● TEXT SECTION:
......
Benchmarks like ARC‑AGI‑3 say today’s LLMs are nowhere near general intelligence even as executives declare AGI basically done, while the real action is shifting to Chinese/open models and increasingly serious local inference stacks. At the same time, Anthropic’s Mythos looks like a genuine exploit-finding monster just as its Claude Code ecosystem leaks and throttles, and the AI tooling supply chain (LiteLLM, Trivy, telnyx) got hit with sophisticated compromises.
The frontier now looks less like one lab’s roadmap and more like a messy, multi-polar arms race across models, infra, and security holes.
Key Events
/Claude Code leaked in full, exposing 512k lines of source via an npm map file, and Anthropic issued takedowns for 8,000+ copies.
......
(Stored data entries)
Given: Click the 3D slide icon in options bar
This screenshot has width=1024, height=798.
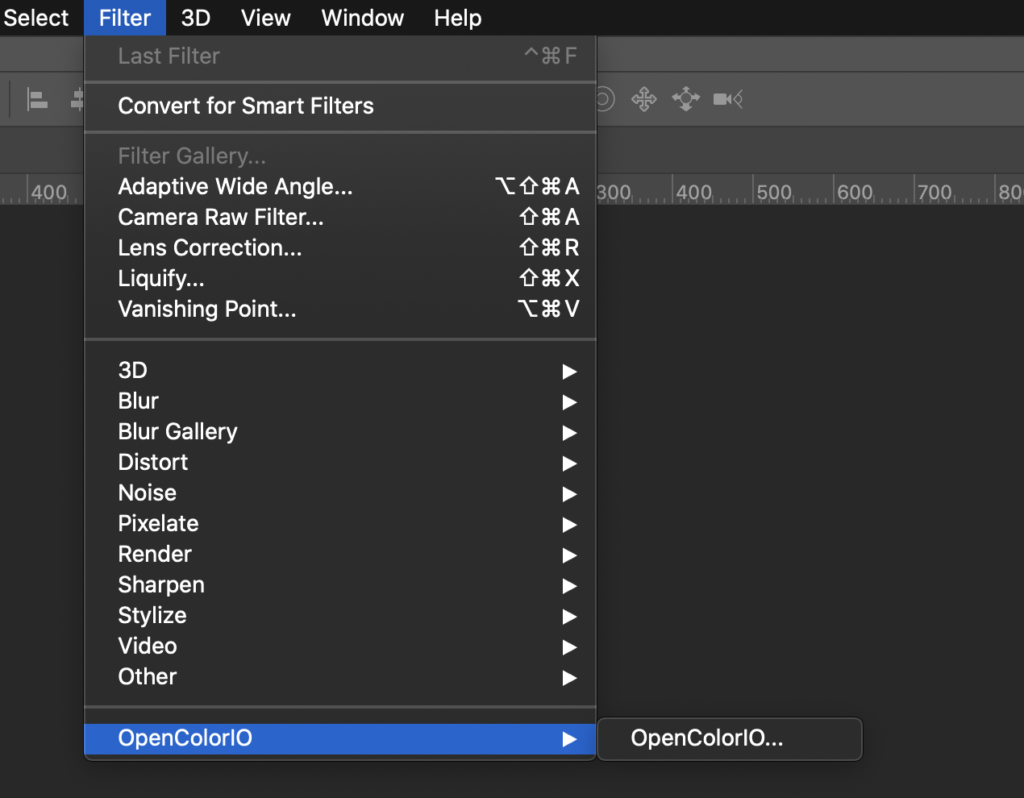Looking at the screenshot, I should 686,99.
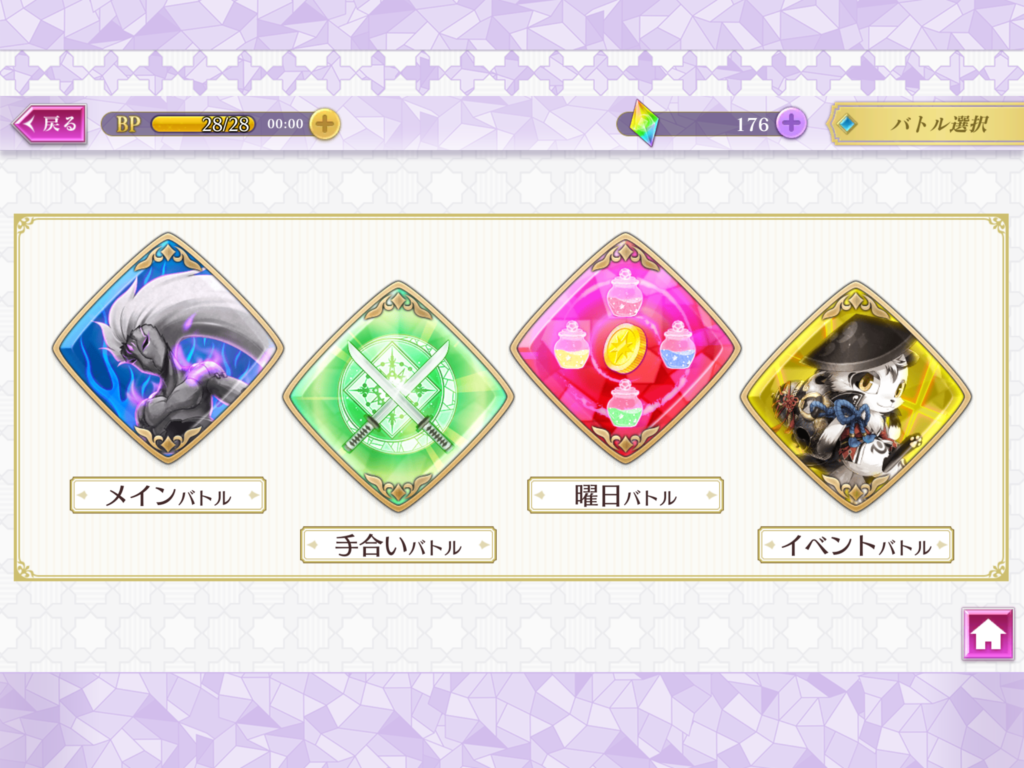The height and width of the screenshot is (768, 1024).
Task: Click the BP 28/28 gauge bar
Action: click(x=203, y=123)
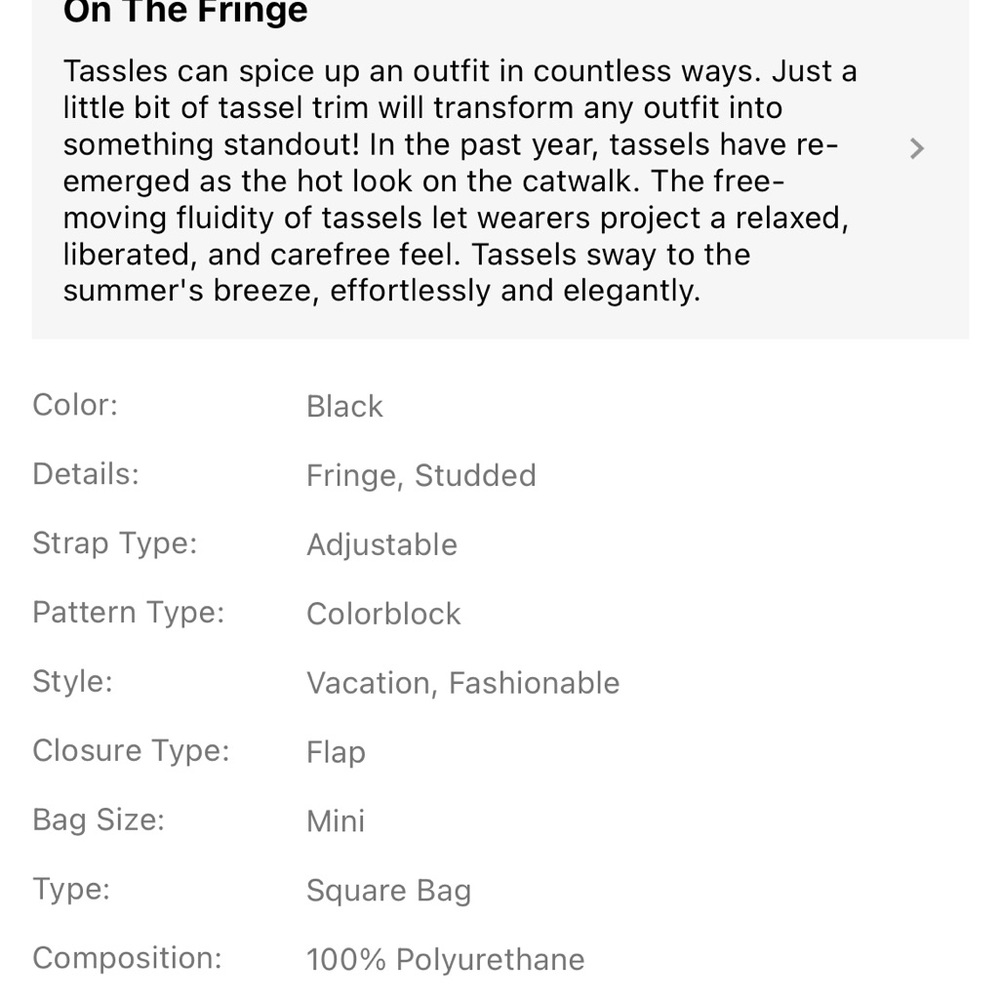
......
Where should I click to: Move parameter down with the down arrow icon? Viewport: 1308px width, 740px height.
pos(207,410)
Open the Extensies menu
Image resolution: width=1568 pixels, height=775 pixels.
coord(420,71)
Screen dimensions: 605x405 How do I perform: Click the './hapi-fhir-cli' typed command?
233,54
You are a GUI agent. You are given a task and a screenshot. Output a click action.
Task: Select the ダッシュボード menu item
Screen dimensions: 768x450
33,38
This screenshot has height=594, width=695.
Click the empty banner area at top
......
● PROBLEM SET:
A. Return everything in the AI news roundup from "The frontier now" down to "for 8,000+ copies.", word for word.
B. Take the AI news roundup further, picking up right after its last sentence.

● ANSWERS TO THE TASKS:
A.
The frontier now looks less like one lab’s roadmap and more like a messy, multi-polar arms race across models, infra, and security holes.
Key Events
/Claude Code leaked in full, exposing 512k lines of source via an npm map file, and Anthropic issued takedowns for 8,000+ copies.

B.
/Claude Mythos hit 93.9% on SWE-bench Verified and uncovered thousands of zero-days, including a 27-year OpenBSD bug.
/Google released Gemma 4 under Apache 2.0 with 31B/26B variants, 256K context, and over 10M downloads in week one.
/A supply-chain attack backdoored LiteLLM and Trivy, exfiltrating SSH keys and cloud credentials from tens of thousands of environments.
/OpenAI shut down Sora after costs hit about $1M/day, and Disney exited a planned $1B partnership.
Report
ARC‑AGI‑3 just told us frontier models are basically toddlers at interactive abstraction, even as NVIDIA and OpenAI executives publicly declare AGI here or imminent.
Meanwhile the strongest progress signal isn’t another closed US model, it’s the mix of Chinese/open stacks like Qwen and GLM‑5.1, Google’s Gemma 4, and brutal infra hacks like TurboQuant and vLLM quietly rewriting who actually controls capability and cost.
the agi benchmark crash‑test
ARC‑AGI‑3 is 135 interactive reasoning environments where humans score 100% but frontier models max out around 0.37%, far below even basic competence.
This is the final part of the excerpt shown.